* _PROBLEM SET_:
1. In the article on the PlGF antibody, what is the full name of the molecule that the potential therapy blocks?
2. Decide whether each statement agrees with the article on the PlGF antibody. Answer yes or no for each and quote the words from the article that settle it. (a) PlGF belongs to the same family of molecules as VEGF. (b) The new study appeared in the journal Nature. (c) The study drew on evidence from more than 12 mouse models of cancer.
3. Rewrite the stretch of the article on the PlGF antibody from "Recent studies have" through "to VEGF-inhibiting therapies.", replacing "side effects" with "adverse effects".

* _PASSAGE TO READ_:
---

BioWorld International Correspondent
LONDON - An antibody that interferes with the action of a molecule that helps blood vessels to grow in tumors and other diseases - but not in healthy tissue - could enter clinical trials in humans before the end of the year.
The molecule blocked by this potential therapy is placental growth factor (PlGF), a member of the same family of molecules as VEGF. Drugs that inhibit VEGF are already in clinical use for the treatment of some types of cancer, because of their ability to switch off the growth of new blood vessels (angiogenesis), thus starving tumors of oxygen and nutrients.
Recent studies have shown that PlGF, unlike VEGF, switches on the production of new blood vessels only in disease. Such observations suggested that PlGF inhibitors might reduce pathological angiogenesis without affecting healthy blood vessels, and could form a new class of anticancer drugs with fewer side effects than those that inhibit VEGF.
Now a new study, published in Cell, provides evidence from more than 12 mouse models of cancer that antibodies that inhibit PlGF can slow the growth of tumors, including those that are resistant to VEGF-inhibiting therapies.

---

* _SUPPLIED RECORDS_:
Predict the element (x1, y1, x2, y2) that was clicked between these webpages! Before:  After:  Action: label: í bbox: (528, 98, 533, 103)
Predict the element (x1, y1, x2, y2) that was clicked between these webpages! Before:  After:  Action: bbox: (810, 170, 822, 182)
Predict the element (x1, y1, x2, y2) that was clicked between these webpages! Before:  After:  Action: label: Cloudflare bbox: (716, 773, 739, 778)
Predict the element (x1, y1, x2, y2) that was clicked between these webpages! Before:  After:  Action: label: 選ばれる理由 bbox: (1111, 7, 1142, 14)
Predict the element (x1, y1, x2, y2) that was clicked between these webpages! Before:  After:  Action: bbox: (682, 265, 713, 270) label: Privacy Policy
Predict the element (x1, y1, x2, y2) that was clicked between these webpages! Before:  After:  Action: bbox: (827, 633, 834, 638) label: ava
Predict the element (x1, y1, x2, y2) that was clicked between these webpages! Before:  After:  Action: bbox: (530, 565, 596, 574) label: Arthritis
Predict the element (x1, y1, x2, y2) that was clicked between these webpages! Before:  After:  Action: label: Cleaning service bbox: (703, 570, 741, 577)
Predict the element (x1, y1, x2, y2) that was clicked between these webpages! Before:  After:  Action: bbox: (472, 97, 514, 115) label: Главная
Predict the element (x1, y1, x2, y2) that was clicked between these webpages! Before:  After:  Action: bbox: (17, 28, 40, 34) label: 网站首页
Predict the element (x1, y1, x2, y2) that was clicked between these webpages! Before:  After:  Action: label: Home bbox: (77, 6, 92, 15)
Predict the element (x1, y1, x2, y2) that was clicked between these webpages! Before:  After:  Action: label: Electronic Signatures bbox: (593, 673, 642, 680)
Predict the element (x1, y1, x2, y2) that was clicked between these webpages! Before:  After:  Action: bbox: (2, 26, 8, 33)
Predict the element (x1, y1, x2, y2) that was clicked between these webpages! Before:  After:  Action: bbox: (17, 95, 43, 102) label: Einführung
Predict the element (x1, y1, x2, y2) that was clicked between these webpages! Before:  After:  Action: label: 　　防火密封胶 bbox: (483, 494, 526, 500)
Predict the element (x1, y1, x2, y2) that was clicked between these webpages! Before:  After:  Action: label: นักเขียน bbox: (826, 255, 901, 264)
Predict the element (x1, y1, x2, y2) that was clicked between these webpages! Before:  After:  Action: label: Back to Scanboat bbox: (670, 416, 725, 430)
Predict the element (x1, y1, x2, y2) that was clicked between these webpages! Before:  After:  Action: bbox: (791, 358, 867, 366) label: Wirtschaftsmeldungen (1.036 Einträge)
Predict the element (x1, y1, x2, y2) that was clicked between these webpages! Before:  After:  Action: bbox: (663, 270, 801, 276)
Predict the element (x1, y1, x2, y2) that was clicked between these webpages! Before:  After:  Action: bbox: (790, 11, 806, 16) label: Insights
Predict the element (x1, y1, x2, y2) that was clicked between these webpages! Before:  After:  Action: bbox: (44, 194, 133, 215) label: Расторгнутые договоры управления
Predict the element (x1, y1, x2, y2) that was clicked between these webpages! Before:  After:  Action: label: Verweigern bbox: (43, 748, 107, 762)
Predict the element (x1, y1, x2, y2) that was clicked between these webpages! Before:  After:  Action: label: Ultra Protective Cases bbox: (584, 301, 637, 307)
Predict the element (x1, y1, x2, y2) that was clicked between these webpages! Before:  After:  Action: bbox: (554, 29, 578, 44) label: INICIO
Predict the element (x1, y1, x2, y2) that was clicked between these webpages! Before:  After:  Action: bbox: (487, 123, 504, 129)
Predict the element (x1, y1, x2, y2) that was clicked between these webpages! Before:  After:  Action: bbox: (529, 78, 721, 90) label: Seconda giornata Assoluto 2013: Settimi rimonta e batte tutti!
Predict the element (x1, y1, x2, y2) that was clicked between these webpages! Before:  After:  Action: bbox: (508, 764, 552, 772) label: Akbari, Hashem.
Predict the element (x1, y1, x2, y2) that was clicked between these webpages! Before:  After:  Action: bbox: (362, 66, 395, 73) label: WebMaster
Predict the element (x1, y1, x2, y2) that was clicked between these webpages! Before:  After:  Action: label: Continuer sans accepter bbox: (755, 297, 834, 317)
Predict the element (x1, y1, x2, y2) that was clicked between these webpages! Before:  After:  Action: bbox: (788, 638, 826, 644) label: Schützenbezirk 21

---

* _LIST OF ANSWERS_:
1. Placental growth factor (PlGF).

2.
(a) Yes: "a member of the same family of molecules as VEGF"
(b) No: "published in Cell"
(c) Yes: "provides evidence from more than 12 mouse models of cancer"

3.
Recent studies have shown that PlGF, unlike VEGF, switches on the production of new blood vessels only in disease. Such observations suggested that PlGF inhibitors might reduce pathological angiogenesis without affecting healthy blood vessels, and could form a new class of anticancer drugs with fewer adverse effects than those that inhibit VEGF.
Now a new study, published in Cell, provides evidence from more than 12 mouse models of cancer that antibodies that inhibit PlGF can slow the growth of tumors, including those that are resistant to VEGF-inhibiting therapies.